[Collected data]

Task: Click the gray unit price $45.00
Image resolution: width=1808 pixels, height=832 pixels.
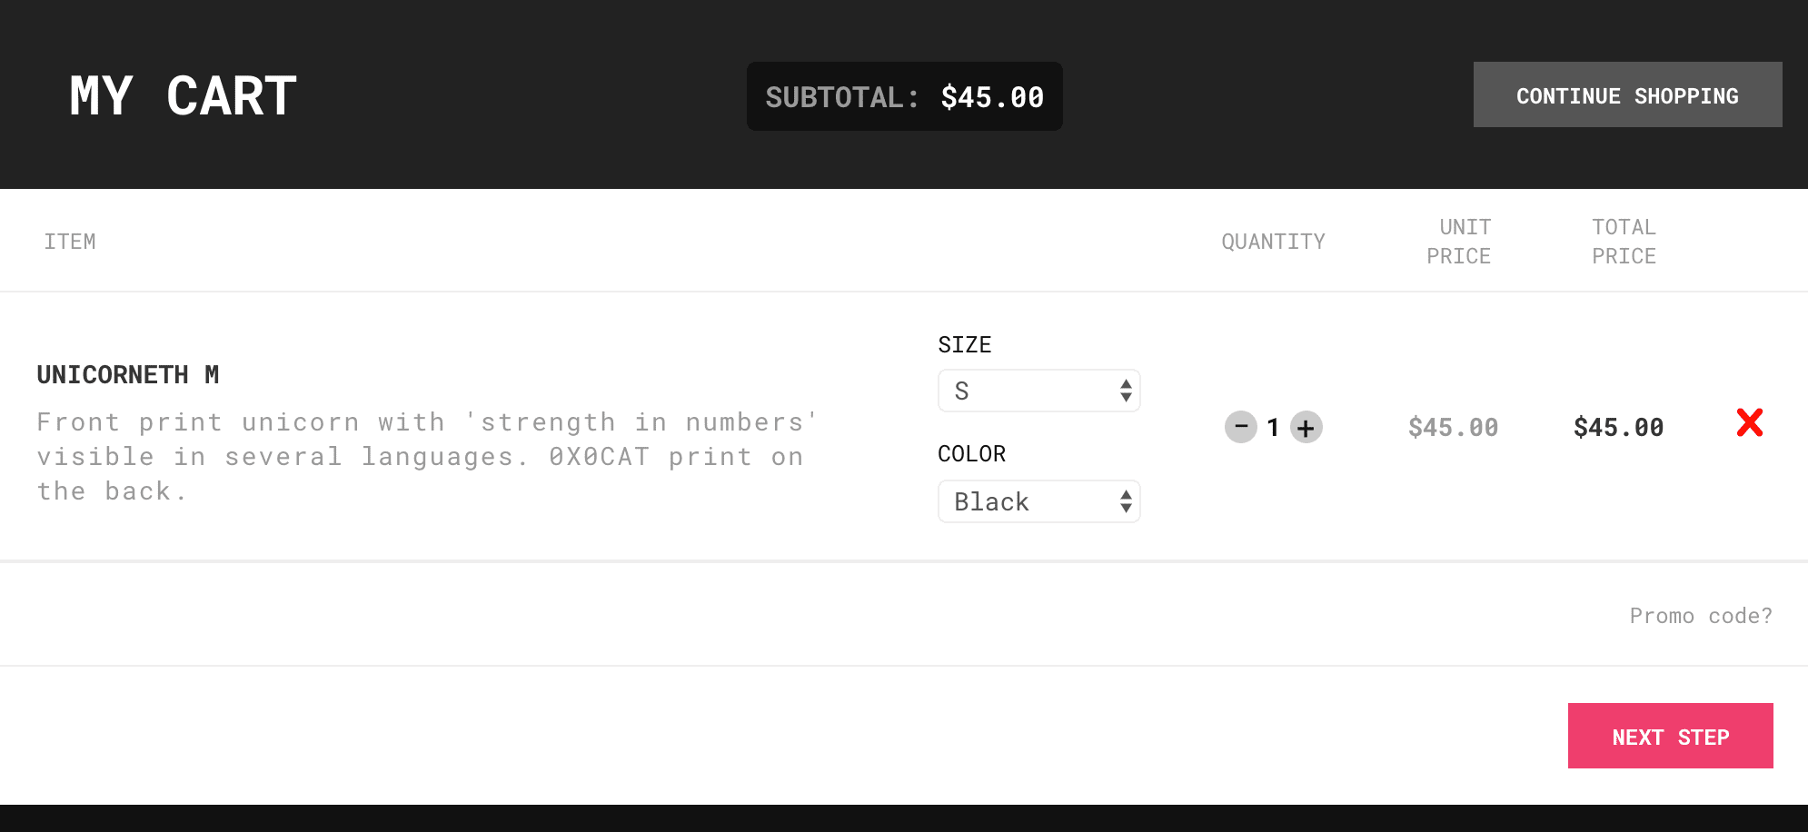Action: click(x=1453, y=427)

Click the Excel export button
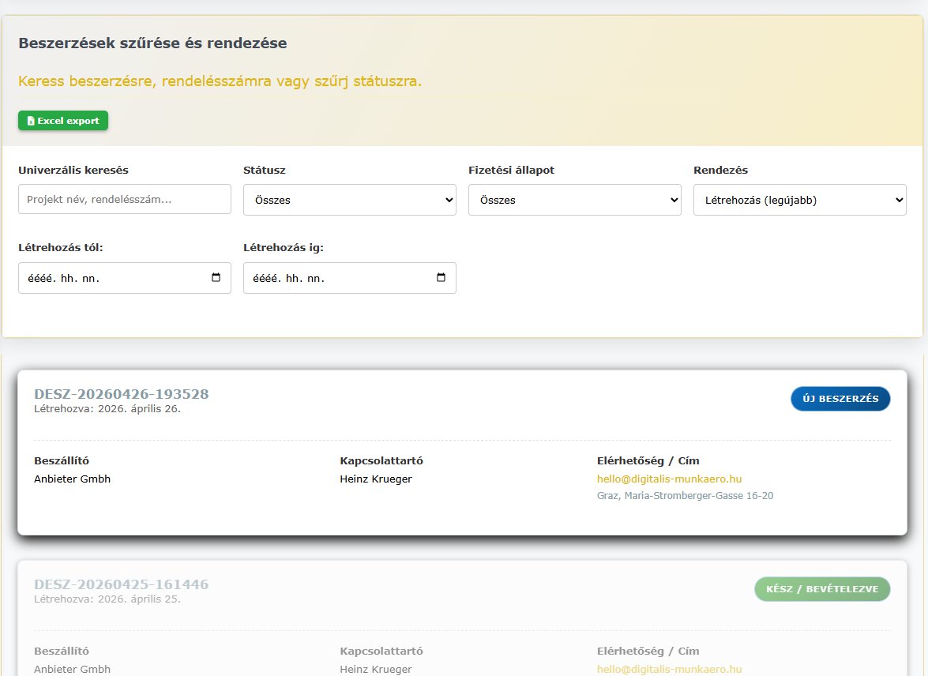[63, 121]
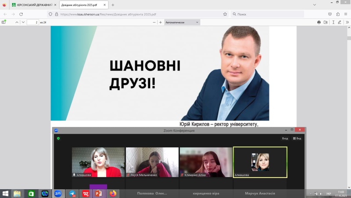Click the Вид button in Zoom
The height and width of the screenshot is (198, 351).
coord(297,138)
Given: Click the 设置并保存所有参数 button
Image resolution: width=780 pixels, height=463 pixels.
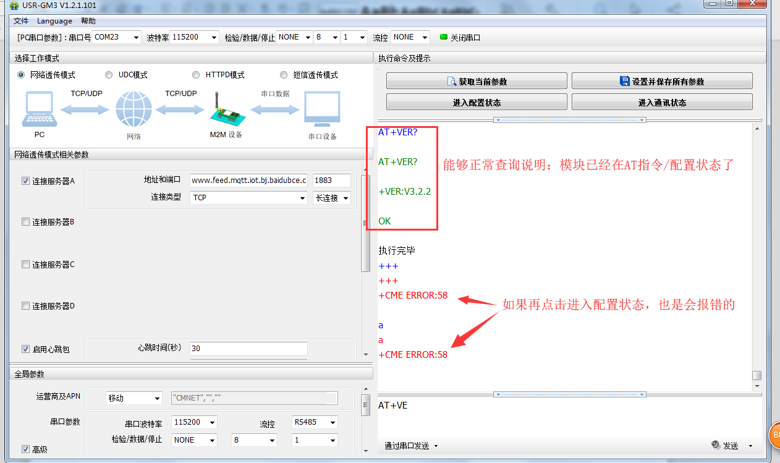Looking at the screenshot, I should tap(662, 82).

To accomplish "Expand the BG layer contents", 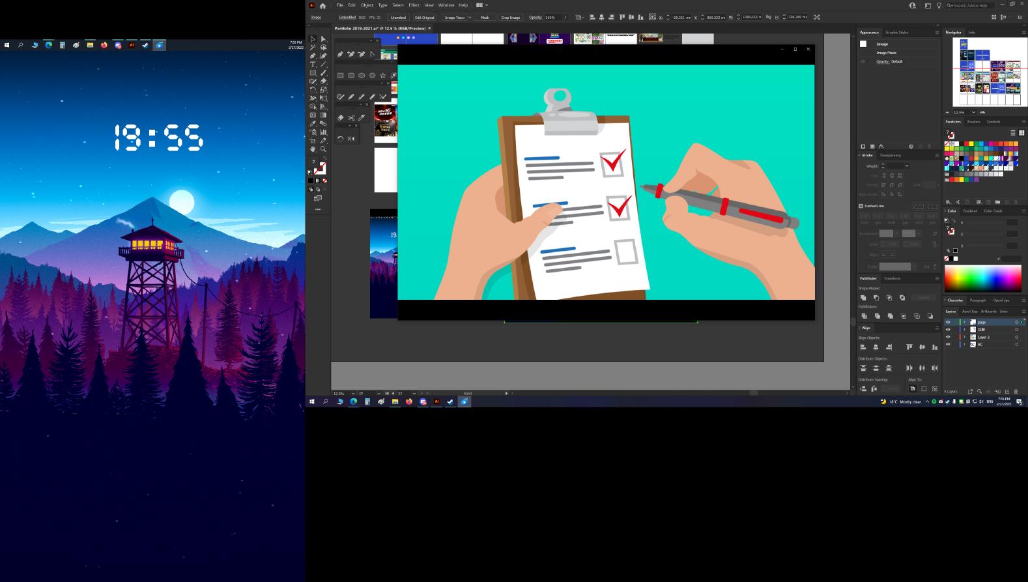I will [964, 344].
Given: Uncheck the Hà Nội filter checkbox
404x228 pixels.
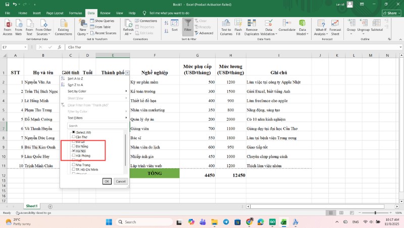Looking at the screenshot, I should pyautogui.click(x=74, y=151).
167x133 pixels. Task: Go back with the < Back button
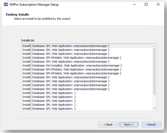pos(108,124)
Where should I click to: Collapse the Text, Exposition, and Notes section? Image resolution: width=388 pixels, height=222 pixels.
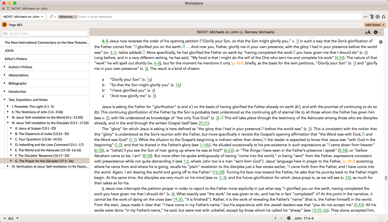5,100
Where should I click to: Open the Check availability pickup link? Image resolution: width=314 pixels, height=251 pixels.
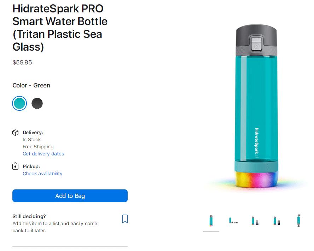(42, 173)
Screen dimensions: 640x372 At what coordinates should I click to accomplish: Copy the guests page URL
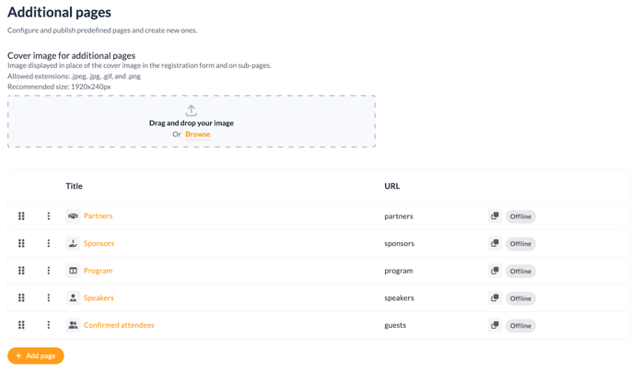[495, 325]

# What to do:
Your reply should consist only of the lines running from the line with "167x133 pixels. Task: Go" to the end of the entries, both included, copied exactly and without any pictures.

# Answer to this problem:
167x133 pixels. Task: Go back with the < Back button
pos(108,124)
Where should I click to: Collapse the Text, Exposition, and Notes section? Image resolution: width=388 pixels, height=222 pixels.
5,100
Where should I click to: Open the Check availability pickup link? Image resolution: width=314 pixels, height=251 pixels.
(42, 173)
Screen dimensions: 640x372 At what coordinates should I click to accomplish: Copy the guests page URL
[495, 325]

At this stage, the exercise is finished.